→ Exercise description
In the data that follows, find each line containing "computer" and copy it.

→ Input data

____________

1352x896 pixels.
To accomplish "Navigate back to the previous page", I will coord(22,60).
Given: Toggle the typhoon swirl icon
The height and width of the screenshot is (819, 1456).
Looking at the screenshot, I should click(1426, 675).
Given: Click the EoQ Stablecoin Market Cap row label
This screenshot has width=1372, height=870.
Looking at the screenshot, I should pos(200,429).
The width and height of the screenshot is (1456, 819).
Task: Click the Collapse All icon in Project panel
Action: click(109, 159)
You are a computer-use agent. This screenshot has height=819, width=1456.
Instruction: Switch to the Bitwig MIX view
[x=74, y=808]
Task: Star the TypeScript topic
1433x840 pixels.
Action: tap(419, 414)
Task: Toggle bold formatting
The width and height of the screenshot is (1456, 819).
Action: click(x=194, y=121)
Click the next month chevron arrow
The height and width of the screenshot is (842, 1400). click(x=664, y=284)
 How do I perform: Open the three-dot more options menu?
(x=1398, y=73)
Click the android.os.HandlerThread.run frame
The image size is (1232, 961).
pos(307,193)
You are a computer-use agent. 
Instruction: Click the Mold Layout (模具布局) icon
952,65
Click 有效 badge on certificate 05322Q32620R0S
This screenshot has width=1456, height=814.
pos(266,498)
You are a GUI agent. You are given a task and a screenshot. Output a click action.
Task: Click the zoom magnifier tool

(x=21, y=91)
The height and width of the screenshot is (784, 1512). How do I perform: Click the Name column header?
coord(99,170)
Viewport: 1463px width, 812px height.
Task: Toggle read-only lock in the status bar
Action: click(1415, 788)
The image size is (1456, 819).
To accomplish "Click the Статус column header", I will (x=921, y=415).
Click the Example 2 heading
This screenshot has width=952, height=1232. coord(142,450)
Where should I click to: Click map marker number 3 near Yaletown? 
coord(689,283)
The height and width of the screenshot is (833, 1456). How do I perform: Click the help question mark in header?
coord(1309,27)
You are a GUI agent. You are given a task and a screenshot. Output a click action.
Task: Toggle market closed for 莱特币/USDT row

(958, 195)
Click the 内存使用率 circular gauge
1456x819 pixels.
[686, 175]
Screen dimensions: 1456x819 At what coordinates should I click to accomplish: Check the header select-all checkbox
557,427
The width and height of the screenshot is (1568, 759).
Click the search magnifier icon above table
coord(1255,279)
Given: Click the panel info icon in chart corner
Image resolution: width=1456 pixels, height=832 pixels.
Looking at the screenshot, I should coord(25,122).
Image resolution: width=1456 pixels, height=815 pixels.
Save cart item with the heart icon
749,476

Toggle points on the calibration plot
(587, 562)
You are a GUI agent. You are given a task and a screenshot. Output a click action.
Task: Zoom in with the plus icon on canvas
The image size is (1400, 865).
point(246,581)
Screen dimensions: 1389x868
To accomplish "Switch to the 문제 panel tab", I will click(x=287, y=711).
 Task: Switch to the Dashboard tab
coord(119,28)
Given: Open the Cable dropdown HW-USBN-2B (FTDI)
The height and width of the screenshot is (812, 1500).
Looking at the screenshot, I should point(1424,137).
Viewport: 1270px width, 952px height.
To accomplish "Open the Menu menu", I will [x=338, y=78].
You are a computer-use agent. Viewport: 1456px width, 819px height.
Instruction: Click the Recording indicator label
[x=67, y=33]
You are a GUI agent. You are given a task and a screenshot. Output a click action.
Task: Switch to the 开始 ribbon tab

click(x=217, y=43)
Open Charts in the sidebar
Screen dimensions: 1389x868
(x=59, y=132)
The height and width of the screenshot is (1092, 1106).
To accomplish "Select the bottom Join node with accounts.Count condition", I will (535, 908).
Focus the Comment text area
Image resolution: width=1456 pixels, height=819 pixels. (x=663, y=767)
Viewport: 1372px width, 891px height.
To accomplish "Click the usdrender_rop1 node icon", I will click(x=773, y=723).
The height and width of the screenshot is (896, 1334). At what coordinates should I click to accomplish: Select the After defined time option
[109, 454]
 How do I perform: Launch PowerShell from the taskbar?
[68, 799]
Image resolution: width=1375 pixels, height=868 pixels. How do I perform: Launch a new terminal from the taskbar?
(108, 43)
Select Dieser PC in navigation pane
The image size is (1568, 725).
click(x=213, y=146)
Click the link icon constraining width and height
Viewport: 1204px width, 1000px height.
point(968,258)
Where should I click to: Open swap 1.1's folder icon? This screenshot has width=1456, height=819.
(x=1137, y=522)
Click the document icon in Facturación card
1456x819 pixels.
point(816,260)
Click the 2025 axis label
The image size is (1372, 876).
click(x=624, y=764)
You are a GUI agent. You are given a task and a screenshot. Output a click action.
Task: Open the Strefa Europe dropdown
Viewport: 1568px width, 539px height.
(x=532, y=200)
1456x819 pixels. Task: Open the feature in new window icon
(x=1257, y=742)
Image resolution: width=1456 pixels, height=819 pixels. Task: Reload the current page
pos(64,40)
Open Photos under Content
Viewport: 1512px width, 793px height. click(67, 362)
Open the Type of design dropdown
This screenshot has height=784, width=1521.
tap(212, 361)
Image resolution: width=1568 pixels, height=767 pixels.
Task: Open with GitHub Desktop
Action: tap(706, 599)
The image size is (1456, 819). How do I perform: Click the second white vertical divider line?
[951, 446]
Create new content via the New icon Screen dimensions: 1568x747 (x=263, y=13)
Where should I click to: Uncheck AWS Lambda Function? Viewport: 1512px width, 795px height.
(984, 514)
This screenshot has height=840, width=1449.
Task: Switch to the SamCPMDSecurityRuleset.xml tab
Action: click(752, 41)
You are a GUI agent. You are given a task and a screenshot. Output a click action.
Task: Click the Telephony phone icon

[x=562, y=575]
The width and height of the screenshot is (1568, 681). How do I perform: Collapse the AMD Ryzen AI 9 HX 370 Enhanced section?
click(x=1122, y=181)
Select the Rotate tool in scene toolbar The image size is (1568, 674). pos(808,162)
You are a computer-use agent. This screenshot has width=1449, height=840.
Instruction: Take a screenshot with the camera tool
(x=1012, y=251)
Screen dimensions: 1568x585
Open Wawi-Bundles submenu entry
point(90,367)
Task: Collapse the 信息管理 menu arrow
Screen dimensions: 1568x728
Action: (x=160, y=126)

____________

→ Expected answer
You are a computer-use agent. This screenshot has height=819, width=1456.
You are a computer-use agent. 
You are a computer-use agent. Viewport: 1456px width, 819px height.
You are a computer-use agent. This screenshot has width=1449, height=840.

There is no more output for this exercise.